** SOURCE DATA follows **

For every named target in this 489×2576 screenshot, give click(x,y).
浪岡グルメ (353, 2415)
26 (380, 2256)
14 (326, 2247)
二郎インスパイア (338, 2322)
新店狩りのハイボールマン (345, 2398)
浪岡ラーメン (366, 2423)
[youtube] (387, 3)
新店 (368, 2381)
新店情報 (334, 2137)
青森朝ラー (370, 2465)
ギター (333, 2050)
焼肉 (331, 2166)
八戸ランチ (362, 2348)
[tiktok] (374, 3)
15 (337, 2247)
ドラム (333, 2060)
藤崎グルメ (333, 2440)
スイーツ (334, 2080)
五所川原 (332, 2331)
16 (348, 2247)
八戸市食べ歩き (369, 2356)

** End of SOURCE DATA **

__WHAT NEEDS TO BE DONE__:
So that no detail is lost, give every line of the data again exactly.

__WORKED SOLUTION__:
For every named target in this 489×2576 screenshot, give click(x,y).
浪岡グルメ (353, 2415)
26 (380, 2256)
14 (326, 2247)
二郎インスパイア (338, 2322)
新店狩りのハイボールマン (345, 2398)
浪岡ラーメン (366, 2423)
[youtube] (387, 3)
新店 (368, 2381)
新店情報 (334, 2137)
青森朝ラー (370, 2465)
ギター (333, 2050)
焼肉 (331, 2166)
八戸ランチ (362, 2348)
[tiktok] (374, 3)
15 (337, 2247)
ドラム (333, 2060)
藤崎グルメ (333, 2440)
スイーツ (334, 2080)
五所川原 (332, 2331)
16 (348, 2247)
八戸市食べ歩き (369, 2356)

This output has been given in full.